In a 1940 paper expanding on the work of Keller and Hare and others, Barbour showed, through the use of localized lesions to remove functions selectively, that there are two temperature control centers: a heat loss center in the anterior hypothalamus and a heating center in the posterior hypothalamus. In both cat and monkey brains, lesions of the anterior hypothalamus produced abnormally high body temperatures, while lesions of the posterior hypothalamus or the nervous paths related to that region resulted in greatly lowered temperatures. In the same series of experiments, control of water-shifting mechanisms, and therefore of the concentration of the bodily fluids, was found to be associated with the anterior hypothalamic region.


I. Original Works. Works. by Barbour include “Die Wirkung unmittelbarer Erwärmung und Abkülung der Wärmezentra auf die Körpertemperatur,” in Archiv für experimentelle Pathologic and Pharmakologie, 70 (1912). 1–26: and “Hypothalamic Control of Water Movement in Response to Environmental Temperature,” in Research Publications. Association for Research in Nervous and Mental Diseases, 20 (1940), 449–485.

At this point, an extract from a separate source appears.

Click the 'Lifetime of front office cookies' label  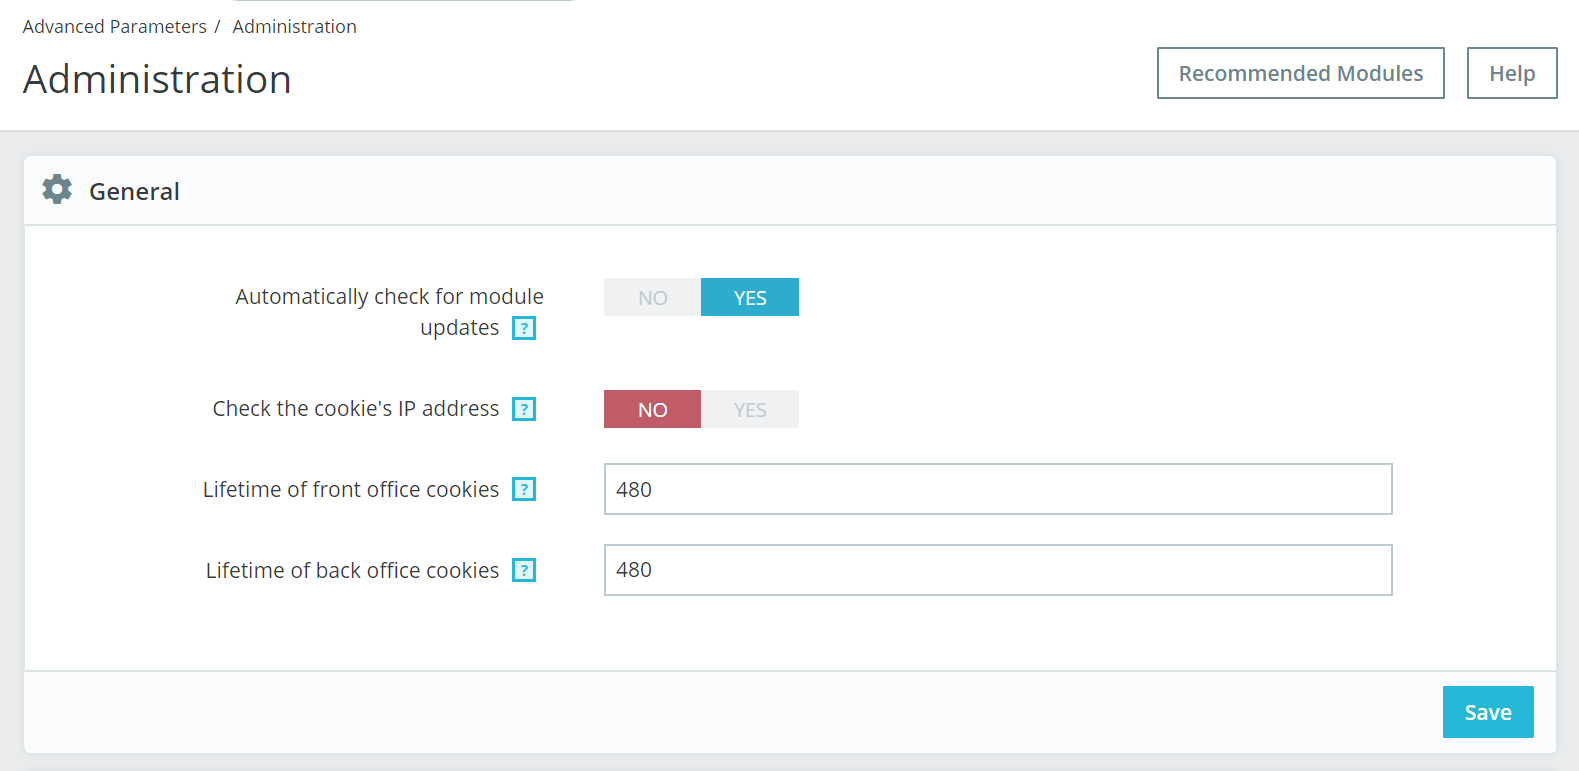tap(350, 489)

II. Secondary Literature. No satisfactory bigraphyical or bibliographical materials concerning Barbour exist. For work closely related to Barbour’s, see E. Aronsohn and J. Sachs, “Die Beziehungen des Gehirns zur Körperwärme und zum Fieber,” in Pflügers Archiv für die gesamte Physiologie des Menschen und des Tiere, 37 (1885), 233–301; R.H. Kahn, “Ueber die Erwärmung des Carotidblutes,” in Archiv für Anatomie und Physiologie (1904), supp., 81–134; and A. Keller and W. Hare, “The Hypothalamus and Heat Regulation,” in Proceedings of the Society for Experimental Biology and Medicine, 29 (1932), 1069–1070.